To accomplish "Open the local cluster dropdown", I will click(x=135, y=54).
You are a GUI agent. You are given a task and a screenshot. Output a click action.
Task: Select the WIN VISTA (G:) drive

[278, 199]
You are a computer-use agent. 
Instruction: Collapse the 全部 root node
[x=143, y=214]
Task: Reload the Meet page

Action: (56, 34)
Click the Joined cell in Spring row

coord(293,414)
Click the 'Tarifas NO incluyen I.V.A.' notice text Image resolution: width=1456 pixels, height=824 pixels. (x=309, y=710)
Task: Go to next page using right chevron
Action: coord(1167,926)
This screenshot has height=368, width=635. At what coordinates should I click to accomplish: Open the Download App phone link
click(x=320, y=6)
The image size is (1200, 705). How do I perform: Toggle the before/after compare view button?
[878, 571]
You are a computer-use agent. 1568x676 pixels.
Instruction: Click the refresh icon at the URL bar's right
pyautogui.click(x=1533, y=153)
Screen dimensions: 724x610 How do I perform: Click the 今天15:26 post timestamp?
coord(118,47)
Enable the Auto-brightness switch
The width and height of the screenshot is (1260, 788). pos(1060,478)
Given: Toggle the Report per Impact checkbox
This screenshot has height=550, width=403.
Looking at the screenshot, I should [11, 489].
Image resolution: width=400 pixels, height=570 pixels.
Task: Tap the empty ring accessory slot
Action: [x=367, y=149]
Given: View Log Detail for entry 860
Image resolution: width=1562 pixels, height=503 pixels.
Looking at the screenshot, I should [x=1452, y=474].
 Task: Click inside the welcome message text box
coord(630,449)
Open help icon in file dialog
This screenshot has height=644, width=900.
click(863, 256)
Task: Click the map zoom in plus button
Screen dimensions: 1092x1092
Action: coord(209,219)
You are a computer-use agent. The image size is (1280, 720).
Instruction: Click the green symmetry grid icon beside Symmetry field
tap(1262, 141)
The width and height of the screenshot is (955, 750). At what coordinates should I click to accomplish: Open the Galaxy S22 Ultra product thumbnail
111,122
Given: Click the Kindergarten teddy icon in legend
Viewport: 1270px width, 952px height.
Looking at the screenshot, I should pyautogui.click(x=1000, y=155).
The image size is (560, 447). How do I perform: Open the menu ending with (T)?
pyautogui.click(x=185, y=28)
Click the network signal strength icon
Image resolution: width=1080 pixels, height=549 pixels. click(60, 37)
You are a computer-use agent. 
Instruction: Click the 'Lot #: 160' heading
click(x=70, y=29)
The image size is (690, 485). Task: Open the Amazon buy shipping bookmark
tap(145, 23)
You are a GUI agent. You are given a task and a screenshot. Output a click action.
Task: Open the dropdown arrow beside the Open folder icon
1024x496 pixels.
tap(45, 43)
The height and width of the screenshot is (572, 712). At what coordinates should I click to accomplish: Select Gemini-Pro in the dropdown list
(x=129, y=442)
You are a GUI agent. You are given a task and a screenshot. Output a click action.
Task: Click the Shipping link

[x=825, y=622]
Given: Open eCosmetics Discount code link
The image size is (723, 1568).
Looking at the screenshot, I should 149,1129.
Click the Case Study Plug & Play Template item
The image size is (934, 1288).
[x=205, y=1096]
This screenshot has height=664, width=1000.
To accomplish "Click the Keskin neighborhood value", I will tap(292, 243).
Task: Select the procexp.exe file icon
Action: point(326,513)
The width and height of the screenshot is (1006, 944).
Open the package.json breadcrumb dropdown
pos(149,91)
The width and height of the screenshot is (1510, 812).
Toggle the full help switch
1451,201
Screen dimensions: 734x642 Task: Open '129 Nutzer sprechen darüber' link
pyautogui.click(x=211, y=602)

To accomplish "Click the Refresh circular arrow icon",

## INSTRUCTIONS FOR THE TASK
Check the listing above for "computer". Show every line where it turns up.

## ANSWER TO THE PROBLEM
You are a computer-use agent. 
You are a computer-use agent. 1568x676 pixels.
You are a computer-use agent. The image size is (1280, 720).
You are a computer-use agent. 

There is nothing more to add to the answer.